Umm..that makes absolutely no sense. By the way there are people much faster than Harris Chan (Einstakonan) in blindfold solving. (Not many people faster than him in speedsolving though .)


----------



## LaffyTaffyKidd (May 25, 2008)

i already looked in the memory method threads, but im just wondering what other people use (the crazily fast people) to memorize so fast


----------



## joey (May 25, 2008)

They use the stuff from the memory methods thread.


----------



## tim (May 25, 2008)

LaffyTaffyKidd said:


> i already looked in the memory method threads, but im just wondering what other people use (the crazily fast people) to memorize so fast



The crazily fast people use visual, letters or images.


----------



## Dene (May 25, 2008)

It is a matter of practise, just like anything else. You can memorise it any way you like, but it will be slow until you do something about it.


----------



## hait2 (May 25, 2008)

oh think of it this way
worst case scenario:
you have to memorize 12 edges and 8 corners

can you memorize 1 edge every 3 seconds? and 1 corner every 3 seconds?
that's only 36+24=1 minute of memo time
and 3 seconds is a very long time
"red blue goes to blue yellow ...pause...pause...pause..goes to orange green..pause..pause..pause"

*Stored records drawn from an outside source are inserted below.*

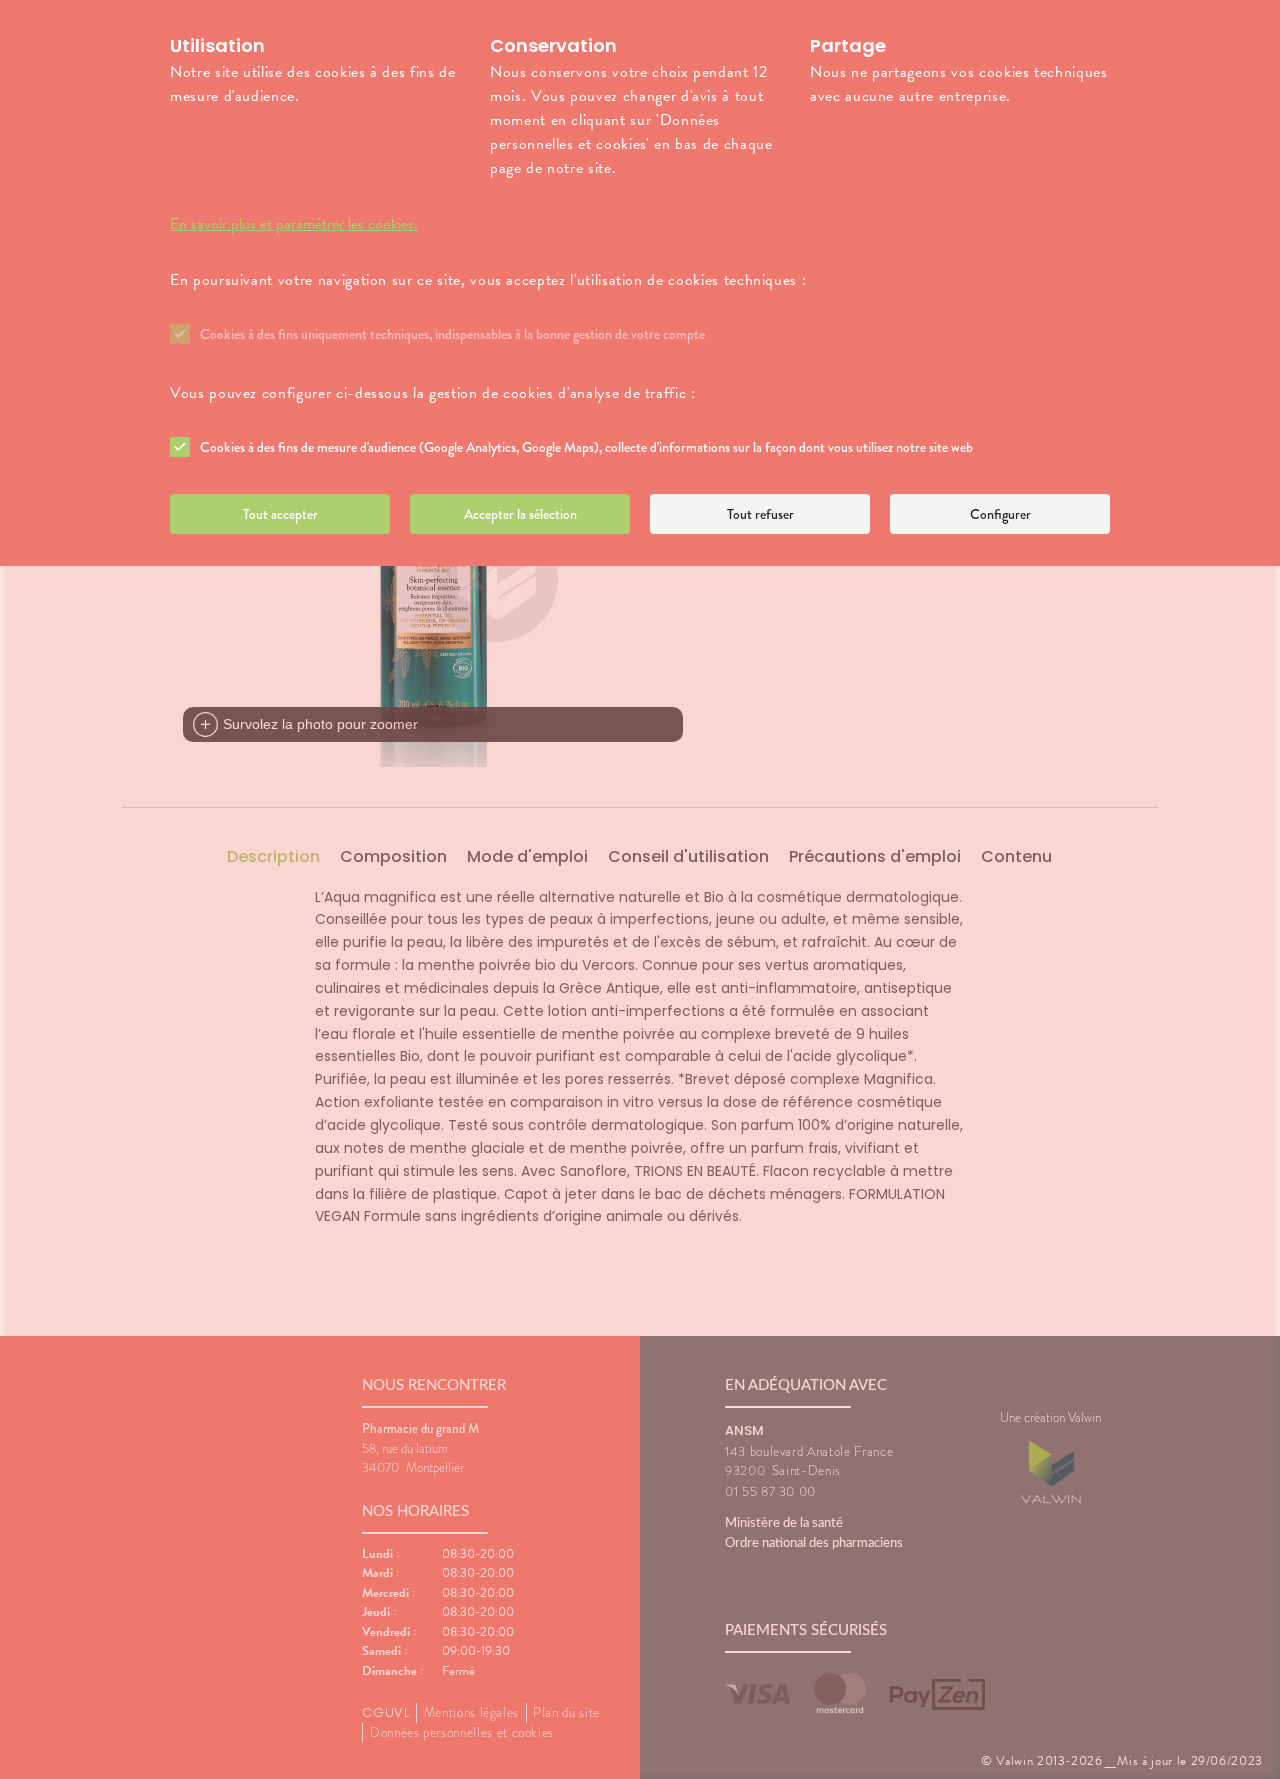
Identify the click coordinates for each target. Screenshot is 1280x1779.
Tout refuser (760, 514)
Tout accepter (280, 514)
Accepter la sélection (520, 514)
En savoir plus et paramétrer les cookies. (294, 224)
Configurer (1000, 514)
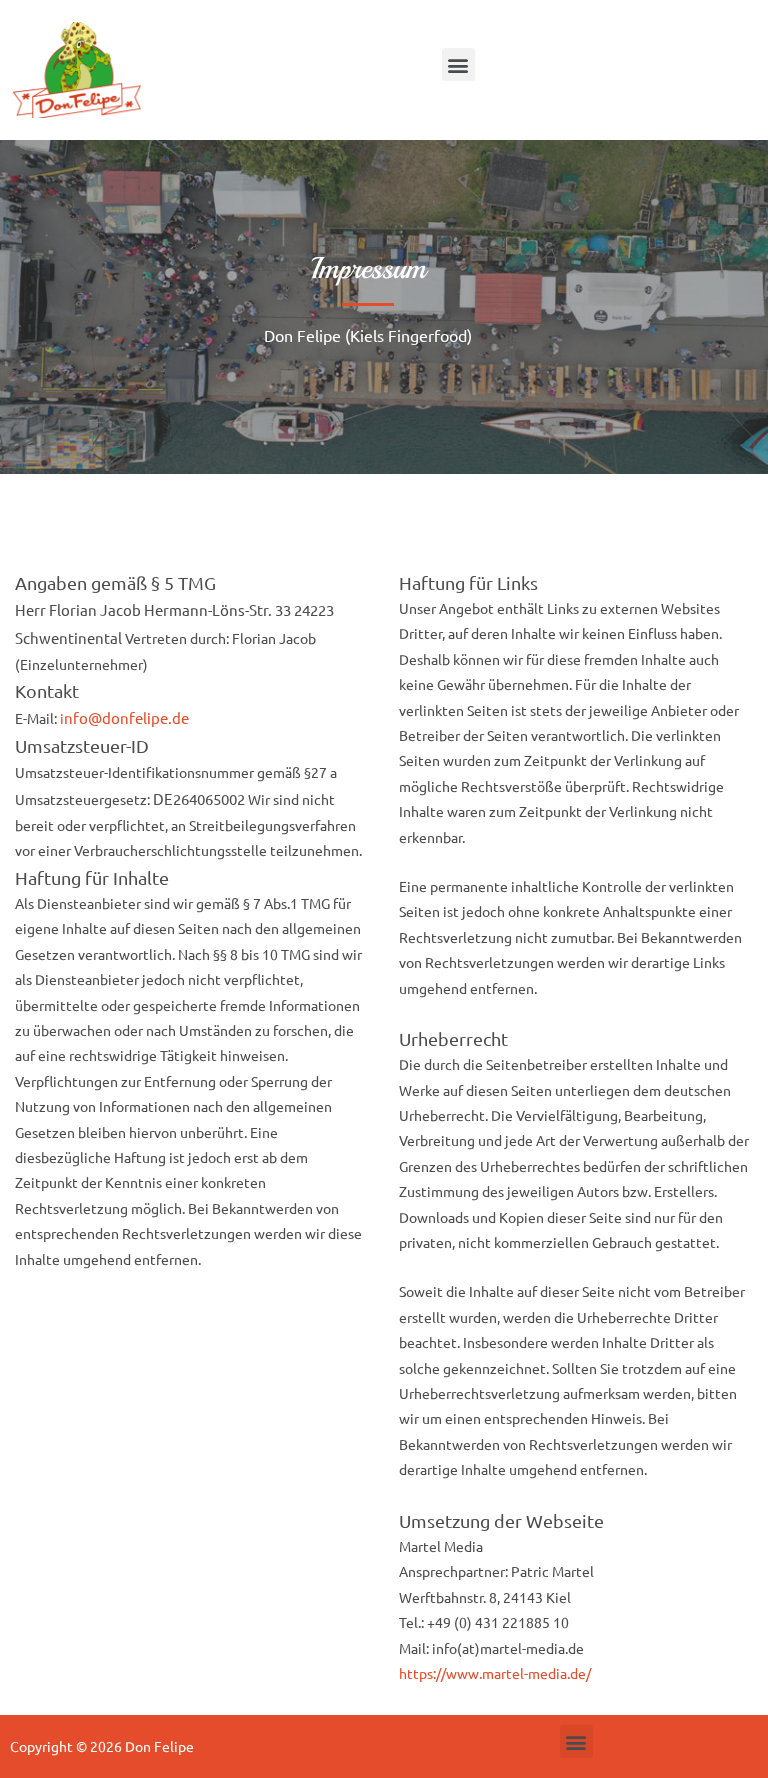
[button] (458, 64)
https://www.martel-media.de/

man 3 seconds is a long time
aim for 1 second per piece


----------



## alexgoldberg (May 25, 2008)

That's not exactly right hait, but it can be.
If you're memorizing orientation and permutation separately then you've got more to do. If it's 'stickers', then you're right.


----------



## Simboubou (May 25, 2008)

Leo said:


> Simboubou said:
> 
> 
> > I think that the faster you can solve, then the faster you may memorize.
> ...



Maybe my english is not good enough to say want I wanted to say...
I mean, Someone who needs 5 minutes to solve the cube blindfolded will have to memorize his cube in order to remember it during more than 5 minutes.
But someone who needs 40 seconds to solve his cube blindfolded will have to memorize it only in order to remember it during one minute. So he will use a very very short term memory.
It's much easier to memorize fastly if you can solve fastly.


----------



## Inusagi (May 25, 2008)

tim said:


> LaffyTaffyKidd said:
> 
> 
> > i already looked in the memory method threads, but im just wondering what other people use (the crazily fast people) to memorize so fast
> ...



I use visual and my memorization suck. (around 1:40-2:10). Could any visual experts give me some tips?


----------



## joey (May 25, 2008)

Practice. And then some.


----------



## fanwuq (May 25, 2008)

I'm so slow. I think I need much more practice when I get the time. Most of the memo time is wasted thinking about which letter I use for that position again? But I believe letter memo can be very fast with more practice.
Faster execution means faster memo makes sense. The faster you can do it, the shorter the time you have to keep the information in memory. That means you don't have to try hard making sure the information is still in you memory after a few minute. Regular short term memory is sufficient If you do it visually and can solve in less than a minute.


----------



## udnab (May 26, 2008)

I just started to learn BLD like 3 days ago and my memo takes about 5-6 minutes and execution takes about 6 ins. you think this is fine?


----------



## McWizzle94 (May 26, 2008)

udnab said:


> I just started to learn BLD like 3 days ago and my memo takes about 5-6 minutes and execution takes about 6 ins. you think this is fine?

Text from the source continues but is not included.